We developed the Truffle Dashboard to provide an easy way to use your existing MetaMask wallet for your deployments and for other transactions that you need to send from a command line context. Because the Truffle Dashboard connects directly to MetaMask it is also possible to use it in combination with hardware wallets like Ledger or Trezor.
Starting a dashboard¶
To start a Truffle Dashboard, you need to run the truffle dashboard
command in a separate terminal window.
> truffle dashboard [--port <number>] [--host <string>] [--verbose]
Truffle Dashboard running at http://localhost:24012
DashboardProvider RPC endpoint running at http://localhost:24012/rpc
By default, the command above starts a dashboard at http://localhost:24012
and opens the dashboard in a new tab in your default browser. The Dashboard then prompts you to connect your wallet and confirm that you're connected to the right network. You should double check your connected network at this point, since switching to a different network during a deployment can have unintended consequences.
The port and host can be configured through command line options, or by configuring them inside your truffle-config.js
.
module.exports = {
// ... rest of truffle config
dashboard: {
port: 24012,
}
networks: {
// ... network configurations, including the network named 'dashboard'
}
}
Connecting to the dashboard¶
To make connecting to the Truffle Dashboard easy, Truffle includes a built in network named "dashboard". This built in network automatically uses the port and host specified in the dashboard configuration or falls back to the default http://localhost:24012
. This built in network can be used with all your deployments or scripts.
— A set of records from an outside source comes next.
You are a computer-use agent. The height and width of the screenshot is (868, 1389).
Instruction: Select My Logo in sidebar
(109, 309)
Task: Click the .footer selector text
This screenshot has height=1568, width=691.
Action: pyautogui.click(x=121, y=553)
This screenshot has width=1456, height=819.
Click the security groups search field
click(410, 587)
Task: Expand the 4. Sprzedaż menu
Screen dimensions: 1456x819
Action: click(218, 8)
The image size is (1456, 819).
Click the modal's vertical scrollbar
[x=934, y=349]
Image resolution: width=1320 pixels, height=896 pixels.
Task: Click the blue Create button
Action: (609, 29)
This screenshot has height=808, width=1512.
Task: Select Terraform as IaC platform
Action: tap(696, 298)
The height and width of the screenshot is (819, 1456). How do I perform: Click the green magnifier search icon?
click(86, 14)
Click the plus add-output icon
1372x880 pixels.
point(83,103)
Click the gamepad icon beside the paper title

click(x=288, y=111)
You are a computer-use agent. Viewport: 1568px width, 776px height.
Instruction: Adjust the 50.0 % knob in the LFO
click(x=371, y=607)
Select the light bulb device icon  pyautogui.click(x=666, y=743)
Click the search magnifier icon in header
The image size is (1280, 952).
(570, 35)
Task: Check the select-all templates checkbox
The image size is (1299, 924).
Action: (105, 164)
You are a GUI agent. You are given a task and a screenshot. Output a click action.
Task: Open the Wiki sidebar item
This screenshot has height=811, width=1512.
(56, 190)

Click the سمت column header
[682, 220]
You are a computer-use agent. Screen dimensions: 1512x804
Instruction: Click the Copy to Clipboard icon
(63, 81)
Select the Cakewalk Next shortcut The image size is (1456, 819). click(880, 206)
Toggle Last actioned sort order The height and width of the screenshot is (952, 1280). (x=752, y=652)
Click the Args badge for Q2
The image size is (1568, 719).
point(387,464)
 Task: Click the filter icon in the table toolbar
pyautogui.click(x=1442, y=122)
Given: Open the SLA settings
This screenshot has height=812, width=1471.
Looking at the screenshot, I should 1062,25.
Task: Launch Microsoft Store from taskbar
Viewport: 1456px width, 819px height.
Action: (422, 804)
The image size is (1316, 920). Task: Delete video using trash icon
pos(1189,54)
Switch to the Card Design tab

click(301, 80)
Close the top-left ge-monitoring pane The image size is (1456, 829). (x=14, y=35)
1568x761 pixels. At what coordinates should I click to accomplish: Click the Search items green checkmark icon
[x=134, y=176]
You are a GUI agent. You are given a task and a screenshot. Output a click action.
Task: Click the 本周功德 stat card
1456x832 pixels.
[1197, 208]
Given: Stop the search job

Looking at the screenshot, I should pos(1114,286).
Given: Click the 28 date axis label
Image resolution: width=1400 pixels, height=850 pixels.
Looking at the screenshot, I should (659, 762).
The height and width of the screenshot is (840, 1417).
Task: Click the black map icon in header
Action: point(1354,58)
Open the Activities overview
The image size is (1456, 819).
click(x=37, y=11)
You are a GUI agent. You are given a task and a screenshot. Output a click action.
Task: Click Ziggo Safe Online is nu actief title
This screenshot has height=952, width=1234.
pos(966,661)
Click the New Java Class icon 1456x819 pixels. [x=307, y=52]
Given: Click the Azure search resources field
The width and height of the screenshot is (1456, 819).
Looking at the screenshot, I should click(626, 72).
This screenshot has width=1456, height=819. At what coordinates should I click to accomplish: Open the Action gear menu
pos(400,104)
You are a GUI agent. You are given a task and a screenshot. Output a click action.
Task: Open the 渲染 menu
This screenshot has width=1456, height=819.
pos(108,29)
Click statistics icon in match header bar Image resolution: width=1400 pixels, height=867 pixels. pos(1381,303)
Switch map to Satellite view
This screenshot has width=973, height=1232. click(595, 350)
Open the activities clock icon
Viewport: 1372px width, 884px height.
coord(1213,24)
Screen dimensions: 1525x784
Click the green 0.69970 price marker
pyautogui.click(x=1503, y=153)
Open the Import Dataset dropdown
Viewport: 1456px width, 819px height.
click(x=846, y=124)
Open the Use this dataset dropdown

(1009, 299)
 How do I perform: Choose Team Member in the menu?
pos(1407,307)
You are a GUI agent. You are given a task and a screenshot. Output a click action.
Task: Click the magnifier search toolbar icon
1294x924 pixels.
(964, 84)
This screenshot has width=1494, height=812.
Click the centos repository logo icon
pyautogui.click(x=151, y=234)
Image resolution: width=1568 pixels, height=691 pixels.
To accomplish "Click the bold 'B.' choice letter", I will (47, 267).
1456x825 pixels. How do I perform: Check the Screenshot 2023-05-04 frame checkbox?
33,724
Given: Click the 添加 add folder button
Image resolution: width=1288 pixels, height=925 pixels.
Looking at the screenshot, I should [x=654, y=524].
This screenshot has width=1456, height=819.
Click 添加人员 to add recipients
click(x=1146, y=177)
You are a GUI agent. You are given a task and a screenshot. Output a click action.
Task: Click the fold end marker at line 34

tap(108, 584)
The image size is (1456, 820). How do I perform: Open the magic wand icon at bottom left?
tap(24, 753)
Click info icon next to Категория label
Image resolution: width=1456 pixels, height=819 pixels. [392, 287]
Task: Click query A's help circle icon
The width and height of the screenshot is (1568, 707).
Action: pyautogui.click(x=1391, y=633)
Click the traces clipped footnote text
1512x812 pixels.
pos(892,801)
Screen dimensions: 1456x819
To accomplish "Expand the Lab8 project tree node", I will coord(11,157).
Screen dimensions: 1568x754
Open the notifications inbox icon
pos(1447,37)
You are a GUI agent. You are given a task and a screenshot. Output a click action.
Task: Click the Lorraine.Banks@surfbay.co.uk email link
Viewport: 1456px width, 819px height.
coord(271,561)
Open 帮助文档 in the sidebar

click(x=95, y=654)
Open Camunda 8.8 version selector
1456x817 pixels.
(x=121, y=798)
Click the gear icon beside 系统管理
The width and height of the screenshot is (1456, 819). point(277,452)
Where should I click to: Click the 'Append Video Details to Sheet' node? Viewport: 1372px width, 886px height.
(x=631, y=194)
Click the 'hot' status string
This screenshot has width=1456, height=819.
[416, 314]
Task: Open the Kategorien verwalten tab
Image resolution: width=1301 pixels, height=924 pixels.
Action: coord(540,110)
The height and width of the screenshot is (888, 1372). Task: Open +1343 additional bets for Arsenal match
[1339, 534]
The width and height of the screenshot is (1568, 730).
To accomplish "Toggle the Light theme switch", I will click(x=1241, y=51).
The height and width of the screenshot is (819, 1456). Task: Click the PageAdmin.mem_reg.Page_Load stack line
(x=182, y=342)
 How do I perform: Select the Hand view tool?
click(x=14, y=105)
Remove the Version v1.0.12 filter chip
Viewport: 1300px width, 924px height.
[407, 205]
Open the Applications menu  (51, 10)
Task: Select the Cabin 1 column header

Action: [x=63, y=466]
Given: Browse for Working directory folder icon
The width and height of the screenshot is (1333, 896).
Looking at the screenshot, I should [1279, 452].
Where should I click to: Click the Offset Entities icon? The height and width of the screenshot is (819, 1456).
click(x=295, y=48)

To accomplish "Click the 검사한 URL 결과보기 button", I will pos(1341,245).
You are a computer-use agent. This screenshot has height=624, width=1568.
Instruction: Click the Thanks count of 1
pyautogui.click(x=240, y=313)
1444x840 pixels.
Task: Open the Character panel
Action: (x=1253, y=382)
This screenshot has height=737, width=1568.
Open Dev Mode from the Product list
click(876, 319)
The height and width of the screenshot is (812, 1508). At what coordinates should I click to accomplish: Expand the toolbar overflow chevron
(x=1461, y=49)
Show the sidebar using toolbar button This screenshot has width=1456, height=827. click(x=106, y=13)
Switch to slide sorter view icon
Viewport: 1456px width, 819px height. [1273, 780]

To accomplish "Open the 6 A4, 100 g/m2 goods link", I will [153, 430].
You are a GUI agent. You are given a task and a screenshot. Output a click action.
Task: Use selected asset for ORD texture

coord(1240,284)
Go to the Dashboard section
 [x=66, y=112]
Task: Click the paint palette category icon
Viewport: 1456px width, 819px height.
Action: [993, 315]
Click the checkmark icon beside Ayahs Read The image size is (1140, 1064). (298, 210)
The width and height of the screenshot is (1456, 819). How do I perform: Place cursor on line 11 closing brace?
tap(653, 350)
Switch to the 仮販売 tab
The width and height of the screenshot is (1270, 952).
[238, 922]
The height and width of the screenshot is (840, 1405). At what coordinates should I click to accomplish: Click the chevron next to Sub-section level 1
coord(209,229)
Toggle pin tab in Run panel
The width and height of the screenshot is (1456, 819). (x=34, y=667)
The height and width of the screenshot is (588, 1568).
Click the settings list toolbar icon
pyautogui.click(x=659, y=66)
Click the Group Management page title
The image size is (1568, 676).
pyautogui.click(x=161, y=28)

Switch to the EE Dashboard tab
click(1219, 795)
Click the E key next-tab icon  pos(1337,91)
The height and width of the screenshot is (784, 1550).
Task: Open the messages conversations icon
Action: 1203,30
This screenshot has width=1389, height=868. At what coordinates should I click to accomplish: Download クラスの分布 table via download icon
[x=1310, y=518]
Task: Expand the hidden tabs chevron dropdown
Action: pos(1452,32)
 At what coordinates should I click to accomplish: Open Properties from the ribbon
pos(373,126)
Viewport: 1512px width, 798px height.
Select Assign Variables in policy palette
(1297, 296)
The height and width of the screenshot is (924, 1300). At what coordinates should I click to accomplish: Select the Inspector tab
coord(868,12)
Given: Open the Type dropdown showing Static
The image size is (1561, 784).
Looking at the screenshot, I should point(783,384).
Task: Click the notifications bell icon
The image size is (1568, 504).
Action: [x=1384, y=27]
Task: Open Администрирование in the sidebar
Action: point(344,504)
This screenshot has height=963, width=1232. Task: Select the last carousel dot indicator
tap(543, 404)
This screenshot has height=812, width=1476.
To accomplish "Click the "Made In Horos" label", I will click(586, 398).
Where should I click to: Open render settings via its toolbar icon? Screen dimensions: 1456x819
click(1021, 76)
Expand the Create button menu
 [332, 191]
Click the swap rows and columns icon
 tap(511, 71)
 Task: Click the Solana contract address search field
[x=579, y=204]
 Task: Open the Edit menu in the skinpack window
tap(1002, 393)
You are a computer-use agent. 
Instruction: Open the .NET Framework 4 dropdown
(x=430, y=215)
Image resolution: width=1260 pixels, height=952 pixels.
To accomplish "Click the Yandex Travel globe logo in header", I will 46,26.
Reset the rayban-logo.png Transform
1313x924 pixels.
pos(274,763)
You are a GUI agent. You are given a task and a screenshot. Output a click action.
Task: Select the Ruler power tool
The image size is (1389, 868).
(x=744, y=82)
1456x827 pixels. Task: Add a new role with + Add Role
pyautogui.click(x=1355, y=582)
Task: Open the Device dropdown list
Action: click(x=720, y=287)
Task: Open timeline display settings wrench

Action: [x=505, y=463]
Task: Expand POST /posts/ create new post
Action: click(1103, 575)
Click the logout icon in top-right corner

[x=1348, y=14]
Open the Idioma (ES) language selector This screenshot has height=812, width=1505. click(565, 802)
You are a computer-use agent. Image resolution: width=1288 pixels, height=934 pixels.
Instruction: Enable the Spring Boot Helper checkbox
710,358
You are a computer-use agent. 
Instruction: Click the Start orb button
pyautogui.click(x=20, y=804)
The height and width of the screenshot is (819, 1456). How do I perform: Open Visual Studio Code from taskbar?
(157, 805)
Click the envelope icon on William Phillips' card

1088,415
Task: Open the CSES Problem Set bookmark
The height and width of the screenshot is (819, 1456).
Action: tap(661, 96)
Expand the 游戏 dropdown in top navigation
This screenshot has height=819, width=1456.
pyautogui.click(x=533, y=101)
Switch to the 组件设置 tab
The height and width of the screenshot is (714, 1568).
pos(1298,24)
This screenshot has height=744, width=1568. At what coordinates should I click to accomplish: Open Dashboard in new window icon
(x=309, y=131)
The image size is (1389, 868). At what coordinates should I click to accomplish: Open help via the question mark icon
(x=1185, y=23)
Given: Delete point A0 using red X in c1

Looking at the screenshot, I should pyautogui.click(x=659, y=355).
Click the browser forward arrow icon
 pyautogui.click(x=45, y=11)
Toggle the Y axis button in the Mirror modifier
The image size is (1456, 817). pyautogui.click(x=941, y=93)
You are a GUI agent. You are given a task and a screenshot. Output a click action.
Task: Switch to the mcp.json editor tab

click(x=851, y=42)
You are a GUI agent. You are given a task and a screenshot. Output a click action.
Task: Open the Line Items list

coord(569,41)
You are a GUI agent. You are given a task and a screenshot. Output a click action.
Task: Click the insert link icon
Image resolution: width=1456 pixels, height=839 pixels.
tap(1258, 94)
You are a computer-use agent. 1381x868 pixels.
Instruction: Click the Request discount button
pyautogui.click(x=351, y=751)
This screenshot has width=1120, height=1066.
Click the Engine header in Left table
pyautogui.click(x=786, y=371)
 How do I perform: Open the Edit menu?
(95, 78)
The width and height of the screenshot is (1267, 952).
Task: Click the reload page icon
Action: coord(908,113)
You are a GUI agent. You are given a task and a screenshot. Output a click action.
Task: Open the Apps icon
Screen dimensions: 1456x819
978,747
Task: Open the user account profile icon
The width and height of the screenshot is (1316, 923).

truffle migrate --network dashboard
truffle console --network dashboard
From there, every Ethereum RPC request will be forwarded from Truffle to the Truffle Dashboard, where the user can inspect the RPC requests and process them with MetaMask.
Any additional network options or overrides can be provided by adding a network called "dashboard" to your truffle-config.js
file and providing network options like you would a regular network.
module.exports = {
// ... rest of truffle config
networks: {
// ... rest of network config
dashboard: {
networkCheckTimeout: 120000,
}
}
dashboard: {
// ... dashboard host/port config
}
};
Usage with non-Truffle tooling¶
We know that not everyone uses Truffle for their smart contract development, but we believe that the Truffle Dashboard should be accessible to everyone. This is why we developed the Truffle Dashboard to be agnostic about the tools you're using, so it can also be used with other tools such as Hardhat.
When using the Truffle Dashboard with Hardhat, you need to create a network configuration inside your hardhat.config.js
file that specifies the Truffle Dashboard's RPC URL.
module.exports = {
// ... rest of hardhat config
networks: {
// ... rest of network config
'truffle-dashboard': {
url: "http://localhost:24012/rpc"
}
},
};
From there, it can be used with any Hardhat task or tools like hardhat-deploy.